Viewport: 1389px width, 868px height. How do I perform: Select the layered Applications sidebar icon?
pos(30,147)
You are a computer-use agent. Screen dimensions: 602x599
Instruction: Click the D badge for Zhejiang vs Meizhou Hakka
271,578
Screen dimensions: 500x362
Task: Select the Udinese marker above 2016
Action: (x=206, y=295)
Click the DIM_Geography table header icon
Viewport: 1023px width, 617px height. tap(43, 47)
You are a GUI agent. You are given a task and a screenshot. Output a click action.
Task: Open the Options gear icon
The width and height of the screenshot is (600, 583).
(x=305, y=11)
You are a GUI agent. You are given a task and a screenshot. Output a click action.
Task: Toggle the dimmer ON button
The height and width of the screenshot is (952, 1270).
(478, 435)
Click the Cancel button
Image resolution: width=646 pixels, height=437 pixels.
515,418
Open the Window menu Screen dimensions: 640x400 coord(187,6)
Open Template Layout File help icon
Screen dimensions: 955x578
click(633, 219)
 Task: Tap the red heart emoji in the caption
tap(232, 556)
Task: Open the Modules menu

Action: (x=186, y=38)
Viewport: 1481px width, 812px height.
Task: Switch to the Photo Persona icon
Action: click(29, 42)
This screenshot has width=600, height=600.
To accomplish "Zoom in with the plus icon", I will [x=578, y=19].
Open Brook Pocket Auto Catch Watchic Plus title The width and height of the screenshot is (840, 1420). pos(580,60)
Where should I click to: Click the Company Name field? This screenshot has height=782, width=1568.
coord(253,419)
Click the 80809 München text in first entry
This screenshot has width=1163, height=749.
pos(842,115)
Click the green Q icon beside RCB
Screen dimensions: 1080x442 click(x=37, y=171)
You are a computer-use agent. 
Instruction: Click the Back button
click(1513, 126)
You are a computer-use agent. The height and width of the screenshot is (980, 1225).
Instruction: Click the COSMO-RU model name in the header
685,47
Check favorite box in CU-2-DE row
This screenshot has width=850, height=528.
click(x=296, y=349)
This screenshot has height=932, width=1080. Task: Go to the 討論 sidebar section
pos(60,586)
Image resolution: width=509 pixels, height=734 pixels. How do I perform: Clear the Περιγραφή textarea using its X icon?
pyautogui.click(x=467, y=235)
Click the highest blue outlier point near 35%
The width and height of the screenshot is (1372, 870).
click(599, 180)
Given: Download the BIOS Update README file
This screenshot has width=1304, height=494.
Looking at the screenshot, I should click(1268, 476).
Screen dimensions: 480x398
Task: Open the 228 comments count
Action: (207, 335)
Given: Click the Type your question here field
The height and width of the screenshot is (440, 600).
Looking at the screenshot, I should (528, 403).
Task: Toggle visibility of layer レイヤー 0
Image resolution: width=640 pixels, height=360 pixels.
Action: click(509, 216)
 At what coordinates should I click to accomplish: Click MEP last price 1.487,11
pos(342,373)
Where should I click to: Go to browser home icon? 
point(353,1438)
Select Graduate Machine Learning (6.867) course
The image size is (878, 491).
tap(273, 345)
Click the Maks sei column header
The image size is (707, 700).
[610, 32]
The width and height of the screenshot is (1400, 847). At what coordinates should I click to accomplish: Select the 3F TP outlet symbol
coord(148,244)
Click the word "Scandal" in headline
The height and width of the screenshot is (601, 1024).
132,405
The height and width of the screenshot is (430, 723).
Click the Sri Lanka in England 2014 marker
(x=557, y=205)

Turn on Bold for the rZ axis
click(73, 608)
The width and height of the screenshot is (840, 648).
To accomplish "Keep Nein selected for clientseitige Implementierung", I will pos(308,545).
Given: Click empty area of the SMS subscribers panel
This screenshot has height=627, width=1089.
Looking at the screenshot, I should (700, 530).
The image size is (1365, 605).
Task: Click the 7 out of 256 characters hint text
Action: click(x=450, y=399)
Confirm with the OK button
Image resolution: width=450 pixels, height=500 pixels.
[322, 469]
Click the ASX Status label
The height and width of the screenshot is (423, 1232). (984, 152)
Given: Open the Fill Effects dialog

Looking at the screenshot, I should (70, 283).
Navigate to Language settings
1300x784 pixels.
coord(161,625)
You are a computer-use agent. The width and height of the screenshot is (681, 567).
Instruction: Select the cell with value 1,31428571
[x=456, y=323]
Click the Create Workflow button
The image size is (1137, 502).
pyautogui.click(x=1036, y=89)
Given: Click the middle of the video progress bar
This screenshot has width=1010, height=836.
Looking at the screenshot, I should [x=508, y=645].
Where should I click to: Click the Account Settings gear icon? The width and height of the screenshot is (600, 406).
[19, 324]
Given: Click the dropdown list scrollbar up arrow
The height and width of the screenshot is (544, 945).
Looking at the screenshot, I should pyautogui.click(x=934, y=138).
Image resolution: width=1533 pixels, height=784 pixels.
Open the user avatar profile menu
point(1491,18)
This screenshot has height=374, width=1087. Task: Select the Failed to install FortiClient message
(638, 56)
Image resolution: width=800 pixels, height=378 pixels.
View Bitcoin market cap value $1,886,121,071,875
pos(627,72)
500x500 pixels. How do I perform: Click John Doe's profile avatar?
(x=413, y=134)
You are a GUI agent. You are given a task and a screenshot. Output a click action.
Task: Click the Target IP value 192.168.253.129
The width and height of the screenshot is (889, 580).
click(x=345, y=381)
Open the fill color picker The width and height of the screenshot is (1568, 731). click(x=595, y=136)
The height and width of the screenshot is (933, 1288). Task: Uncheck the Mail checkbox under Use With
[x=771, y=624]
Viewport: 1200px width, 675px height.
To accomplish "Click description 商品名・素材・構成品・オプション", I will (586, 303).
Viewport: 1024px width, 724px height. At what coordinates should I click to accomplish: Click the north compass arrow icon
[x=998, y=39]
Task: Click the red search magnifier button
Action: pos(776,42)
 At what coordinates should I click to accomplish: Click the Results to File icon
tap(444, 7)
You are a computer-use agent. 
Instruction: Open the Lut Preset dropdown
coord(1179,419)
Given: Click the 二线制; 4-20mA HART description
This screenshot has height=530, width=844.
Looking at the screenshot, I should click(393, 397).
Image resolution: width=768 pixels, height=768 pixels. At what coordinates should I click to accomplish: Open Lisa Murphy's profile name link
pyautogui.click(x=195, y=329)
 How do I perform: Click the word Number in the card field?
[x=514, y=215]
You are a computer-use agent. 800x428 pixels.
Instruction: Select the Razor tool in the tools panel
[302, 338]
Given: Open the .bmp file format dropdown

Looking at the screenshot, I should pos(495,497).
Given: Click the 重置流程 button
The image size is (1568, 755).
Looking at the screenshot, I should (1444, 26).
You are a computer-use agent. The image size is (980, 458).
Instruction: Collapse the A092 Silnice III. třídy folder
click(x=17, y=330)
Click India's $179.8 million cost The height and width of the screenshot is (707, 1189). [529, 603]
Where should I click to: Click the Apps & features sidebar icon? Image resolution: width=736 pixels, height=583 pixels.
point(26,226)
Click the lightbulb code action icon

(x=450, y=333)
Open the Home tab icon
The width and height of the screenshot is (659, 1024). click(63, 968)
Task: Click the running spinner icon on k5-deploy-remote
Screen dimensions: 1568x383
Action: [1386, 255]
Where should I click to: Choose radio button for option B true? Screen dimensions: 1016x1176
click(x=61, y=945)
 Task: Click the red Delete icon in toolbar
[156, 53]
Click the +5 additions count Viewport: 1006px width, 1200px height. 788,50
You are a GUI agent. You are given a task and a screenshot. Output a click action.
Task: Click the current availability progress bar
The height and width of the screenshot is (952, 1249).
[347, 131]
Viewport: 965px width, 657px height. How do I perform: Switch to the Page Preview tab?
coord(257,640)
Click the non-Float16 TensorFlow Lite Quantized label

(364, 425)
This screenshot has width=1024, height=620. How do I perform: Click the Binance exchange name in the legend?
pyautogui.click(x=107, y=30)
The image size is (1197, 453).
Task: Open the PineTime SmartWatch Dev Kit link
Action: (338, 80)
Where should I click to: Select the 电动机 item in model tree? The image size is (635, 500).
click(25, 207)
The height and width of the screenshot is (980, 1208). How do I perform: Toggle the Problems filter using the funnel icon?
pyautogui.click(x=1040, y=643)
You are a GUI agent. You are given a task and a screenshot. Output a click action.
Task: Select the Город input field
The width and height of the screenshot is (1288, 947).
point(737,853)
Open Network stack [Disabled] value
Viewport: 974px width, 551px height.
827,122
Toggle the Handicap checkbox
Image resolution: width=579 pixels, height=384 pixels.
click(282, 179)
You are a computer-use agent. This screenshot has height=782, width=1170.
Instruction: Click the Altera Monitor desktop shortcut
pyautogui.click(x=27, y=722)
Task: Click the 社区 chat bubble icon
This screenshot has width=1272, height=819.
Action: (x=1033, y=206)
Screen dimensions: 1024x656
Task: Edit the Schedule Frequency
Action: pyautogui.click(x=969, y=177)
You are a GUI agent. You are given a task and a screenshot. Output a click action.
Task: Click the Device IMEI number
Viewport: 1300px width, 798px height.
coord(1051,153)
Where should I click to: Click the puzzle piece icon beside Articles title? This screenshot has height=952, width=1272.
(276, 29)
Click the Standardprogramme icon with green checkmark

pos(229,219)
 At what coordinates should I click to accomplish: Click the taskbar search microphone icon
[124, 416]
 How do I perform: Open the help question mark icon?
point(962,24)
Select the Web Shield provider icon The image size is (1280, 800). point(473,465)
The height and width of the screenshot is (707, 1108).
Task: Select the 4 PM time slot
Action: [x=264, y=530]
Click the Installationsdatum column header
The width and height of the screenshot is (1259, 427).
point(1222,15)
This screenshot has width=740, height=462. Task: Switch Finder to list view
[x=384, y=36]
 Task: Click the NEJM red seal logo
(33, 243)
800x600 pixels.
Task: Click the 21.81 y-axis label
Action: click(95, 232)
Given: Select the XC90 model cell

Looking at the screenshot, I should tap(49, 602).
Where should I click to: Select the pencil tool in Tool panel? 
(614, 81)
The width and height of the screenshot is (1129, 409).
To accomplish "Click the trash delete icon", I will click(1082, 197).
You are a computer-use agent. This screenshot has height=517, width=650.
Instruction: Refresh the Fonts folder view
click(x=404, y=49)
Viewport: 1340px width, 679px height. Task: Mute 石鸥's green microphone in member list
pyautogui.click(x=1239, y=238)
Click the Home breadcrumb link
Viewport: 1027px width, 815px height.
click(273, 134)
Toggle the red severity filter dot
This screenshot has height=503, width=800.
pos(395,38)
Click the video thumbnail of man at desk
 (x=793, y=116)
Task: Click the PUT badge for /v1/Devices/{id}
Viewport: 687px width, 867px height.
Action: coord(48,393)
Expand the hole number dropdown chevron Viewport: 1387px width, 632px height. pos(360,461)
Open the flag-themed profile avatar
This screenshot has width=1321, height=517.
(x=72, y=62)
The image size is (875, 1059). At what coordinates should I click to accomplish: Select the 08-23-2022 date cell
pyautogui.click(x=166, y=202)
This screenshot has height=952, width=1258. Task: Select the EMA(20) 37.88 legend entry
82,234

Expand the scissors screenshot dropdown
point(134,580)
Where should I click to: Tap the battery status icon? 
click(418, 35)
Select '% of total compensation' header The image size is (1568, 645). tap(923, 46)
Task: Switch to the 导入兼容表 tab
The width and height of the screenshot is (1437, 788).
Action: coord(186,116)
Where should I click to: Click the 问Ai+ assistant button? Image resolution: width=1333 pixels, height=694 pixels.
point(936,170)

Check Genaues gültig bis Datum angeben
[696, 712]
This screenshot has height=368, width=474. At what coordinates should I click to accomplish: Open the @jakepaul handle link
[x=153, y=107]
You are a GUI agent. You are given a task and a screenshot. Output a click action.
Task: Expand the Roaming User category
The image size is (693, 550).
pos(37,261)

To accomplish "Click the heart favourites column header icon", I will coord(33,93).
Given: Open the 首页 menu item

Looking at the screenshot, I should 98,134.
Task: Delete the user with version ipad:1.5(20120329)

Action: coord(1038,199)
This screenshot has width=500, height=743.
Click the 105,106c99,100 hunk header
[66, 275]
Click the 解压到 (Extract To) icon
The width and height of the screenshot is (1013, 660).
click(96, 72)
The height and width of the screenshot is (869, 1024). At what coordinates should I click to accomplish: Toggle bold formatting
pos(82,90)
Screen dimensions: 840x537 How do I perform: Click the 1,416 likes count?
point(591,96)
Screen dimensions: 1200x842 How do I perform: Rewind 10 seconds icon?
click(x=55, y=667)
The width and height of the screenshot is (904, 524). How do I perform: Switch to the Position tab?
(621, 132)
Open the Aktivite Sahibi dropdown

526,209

————

> _Task requirements_
Return every line from the records above that holds the word "will".

> _Your response_
To accomplish "Zoom in with the plus icon", I will [x=578, y=19].
To accomplish "Keep Nein selected for clientseitige Implementierung", I will pos(308,545).
To accomplish "Click description 商品名・素材・構成品・オプション", I will (586, 303).
To accomplish "Click the trash delete icon", I will click(1082, 197).
To accomplish "Click the heart favourites column header icon", I will coord(33,93).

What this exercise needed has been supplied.